A mí me ocurrió con Roma, mi primera capital europea. Llegué un viernes por la tarde a una ciudad ya a oscuras y salí a pasear sin saber muy bien dónde estaba. De pronto, al girar una esquina, me topé con el Vaticano. Aquella visión me conmocionó, me cautivó de tal modo que, en los días que siguieron, no pude procesar nada más. Para mí sólo existía el Vaticano. No sé si fue la forma en que me encontré con tan imponente mole de mármol, pero me pasé los dos días siguientes haciéndome la misma pregunta: qué es esto. No, no entré en grandes disquisiciones sobre la tradición, la belleza o la grandeza, a mí sólo me salía decir: qué es esto. La cúpula de San Pedro emborronaba el resto de la ciudad, sólo pude apreciar algunos detalles de Roma después, cuando ya había vuelto a casa.
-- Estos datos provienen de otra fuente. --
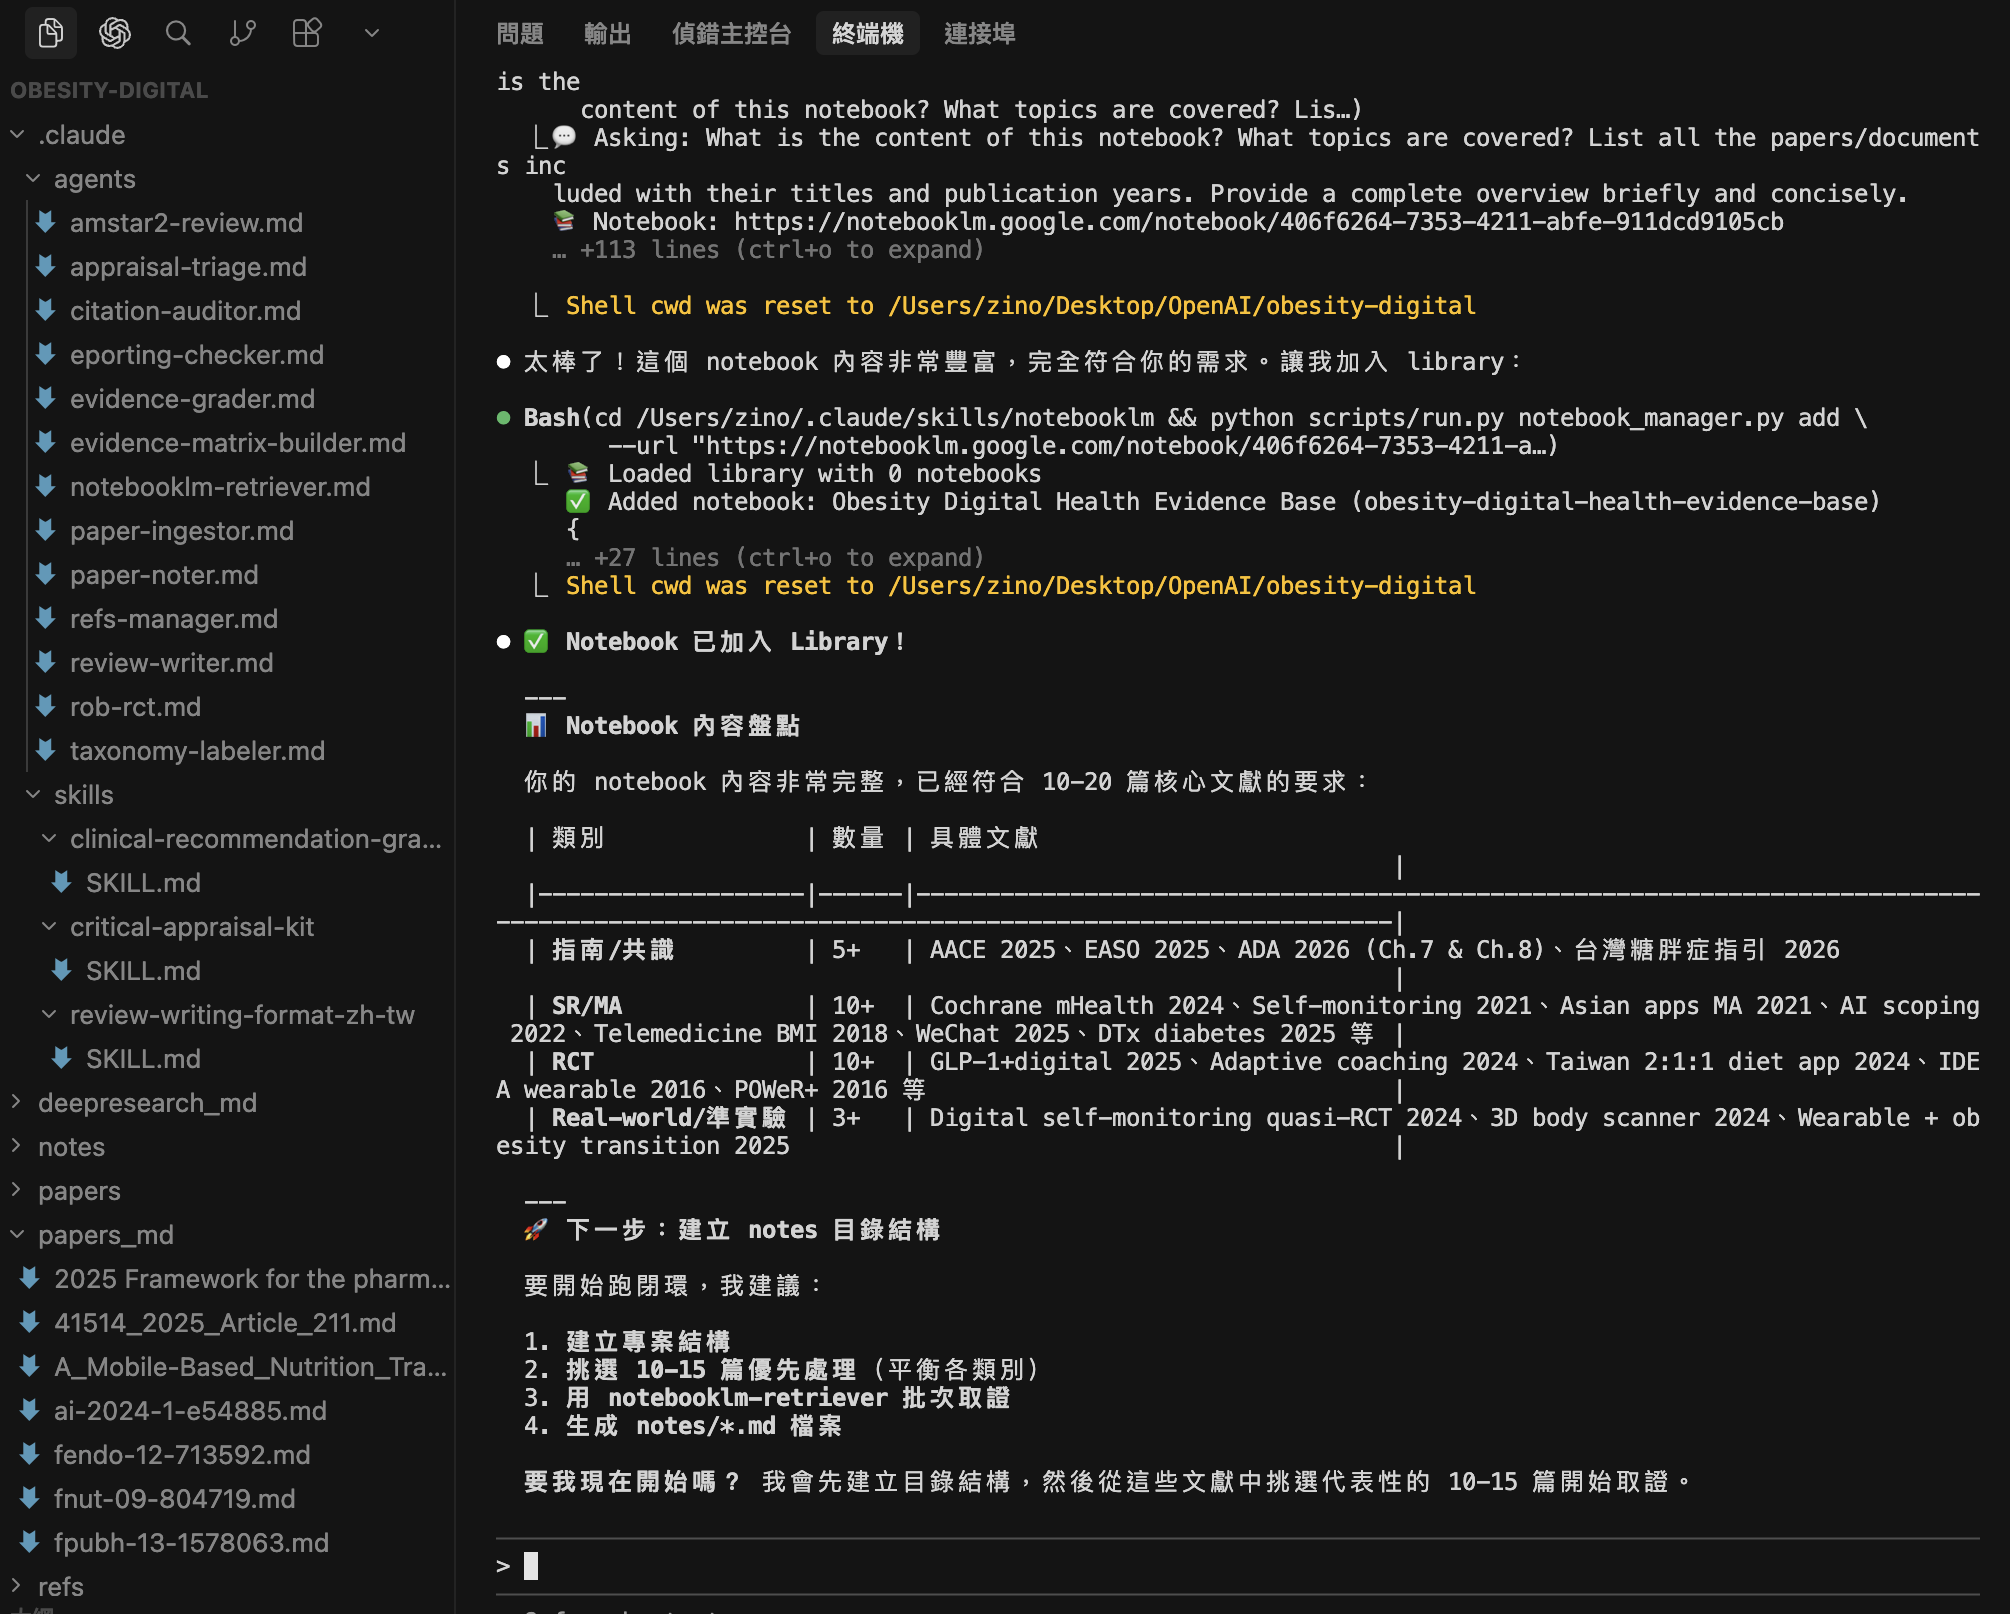Expand the deepresearch_md folder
Afortunadamente, Roma está algo más cerca que Río y eso me ha permitido volver alguna que otra vez, pero nunca como ahora. Ahora lo hago mientras leo Roma desordenada, un libro que nos permite ver más allá de todos esos San Pedros que contiene la ciudad. En él, Juan Claudio de Ramón, diplomático español en la ciudad durante varios años, nos susurra los secretos que no están al alcance del turista. Recorreremos esta ciudad comentando esas claves en voz queda, como la guía turística que baja la voz cuando se aproxima un grupo de curiosos. De alguna manera, nos concede la ilusión de pasear por sus calles como un habitante más de la ciudad, porque, como señala Ignacio Peyró en el prólogo, este no es un libro de viajes, sino de paseos. Un libro hecho a base de «caminatas de sábado por la mañana». Con él, empezamos a intuir la ciudad que hay detrás de los grandes monumentos, la que creímos ver y no vimos. Vislumbramos los detalles de una ciudad difuminada por su propia grandeza.

«El privilegio del viajero es ver por vez primera», comienza diciendo Juan Claudio de Ramón, pero con este libro nos concede un extraño privilegio a quienes revisitamos la ciudad: ver Roma por vez primera una segunda vez. Tras su lectura, volver a la ciudad es cuestión de tiempo, por lo que me sumo a la advertencia que hace Peyró en el prólogo: «Hay que tener muy poca alma para avanzar por estas páginas sin mirar de reojo cómo van los precios de los vuelos a Fiumicino». Yo he tenido la suerte de hacerlo con uno en el bolsillo.

Así pues, con Juan Claudio en la mochila —la era de la maleta de cabina ha terminado—, vuelo a esa Roma que es la misma, pero es otra: ahora está desordenada.